**Exercise details**
Restate the lines word for word, from the one containing "Location Directory (58, 2267)" through the last line of the entries below, without any other lines.

Saved data entries
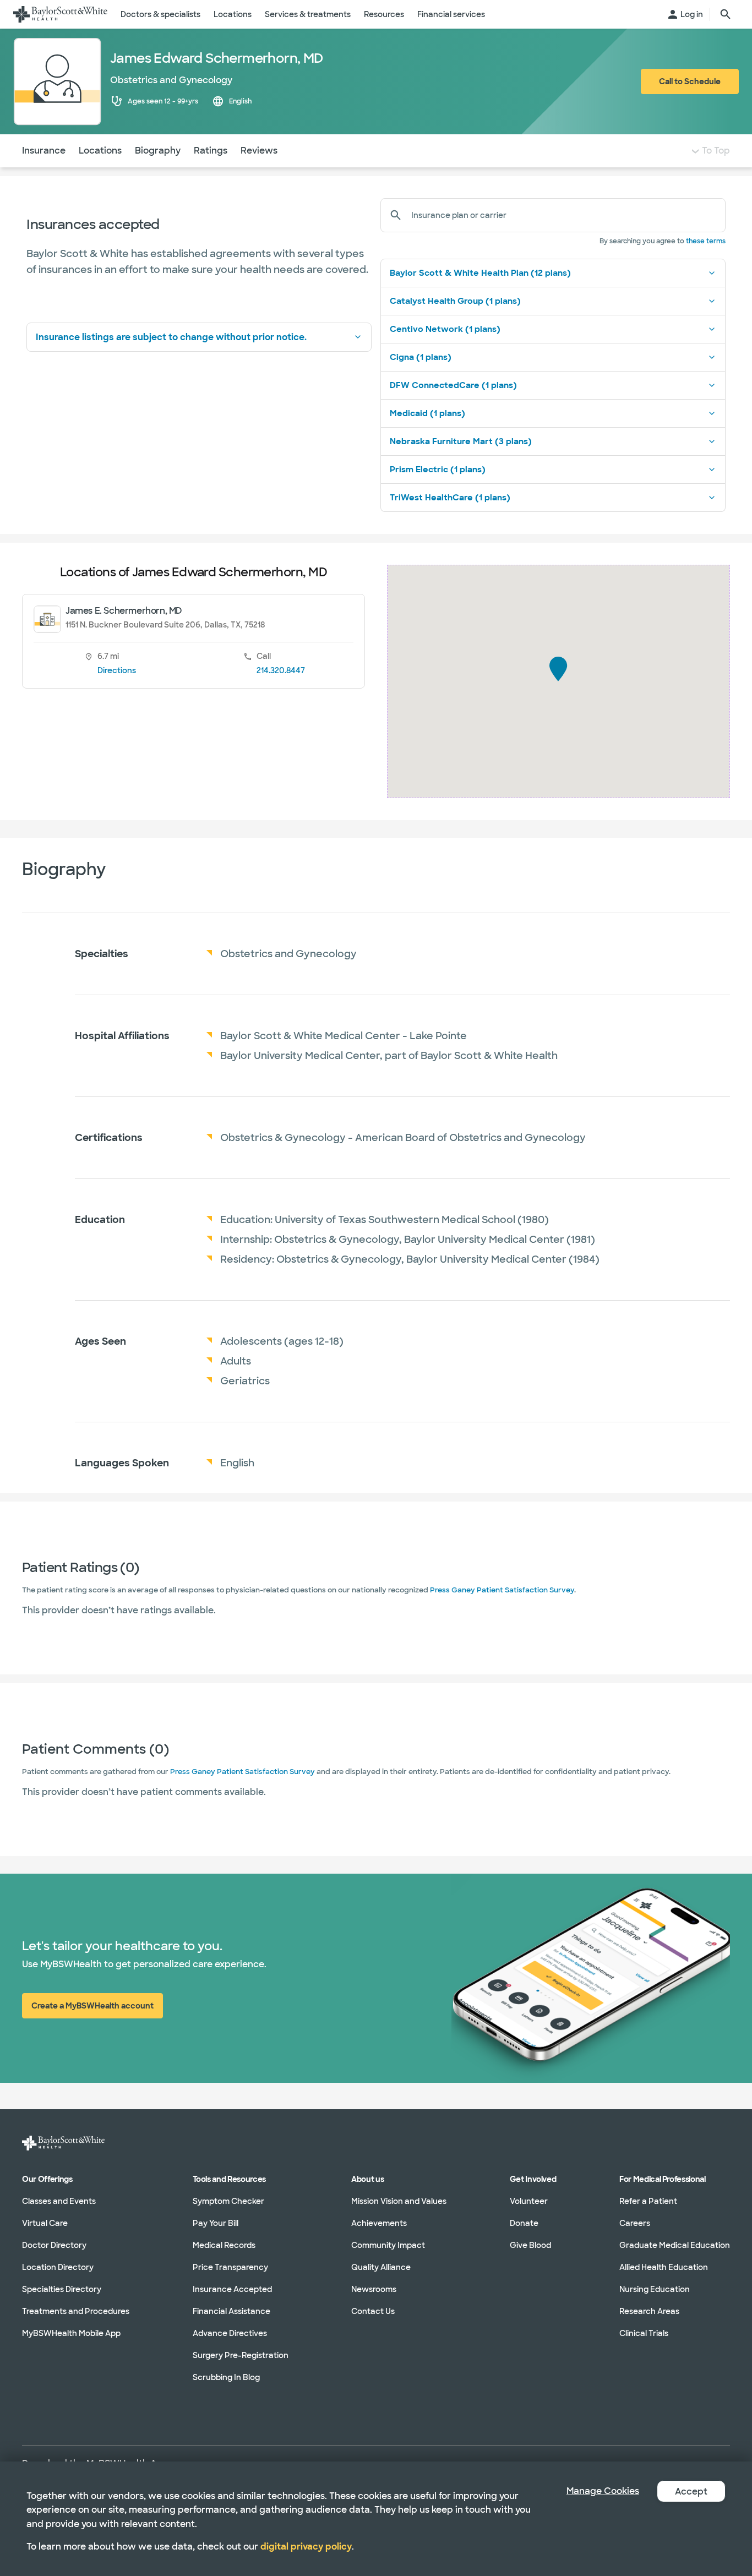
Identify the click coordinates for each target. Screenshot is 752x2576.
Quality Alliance (381, 2267)
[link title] (60, 14)
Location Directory (58, 2267)
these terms (706, 241)
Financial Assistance (231, 2311)
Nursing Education (654, 2289)
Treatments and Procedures (75, 2311)
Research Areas (649, 2311)
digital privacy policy (306, 2546)
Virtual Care (45, 2223)
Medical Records (224, 2245)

**Written reply**
Location Directory (58, 2267)
these terms (706, 241)
Financial Assistance (231, 2311)
Nursing Education (654, 2289)
Treatments and Procedures (75, 2311)
Research Areas (649, 2311)
digital privacy policy (306, 2546)
Virtual Care (45, 2223)
Medical Records (224, 2245)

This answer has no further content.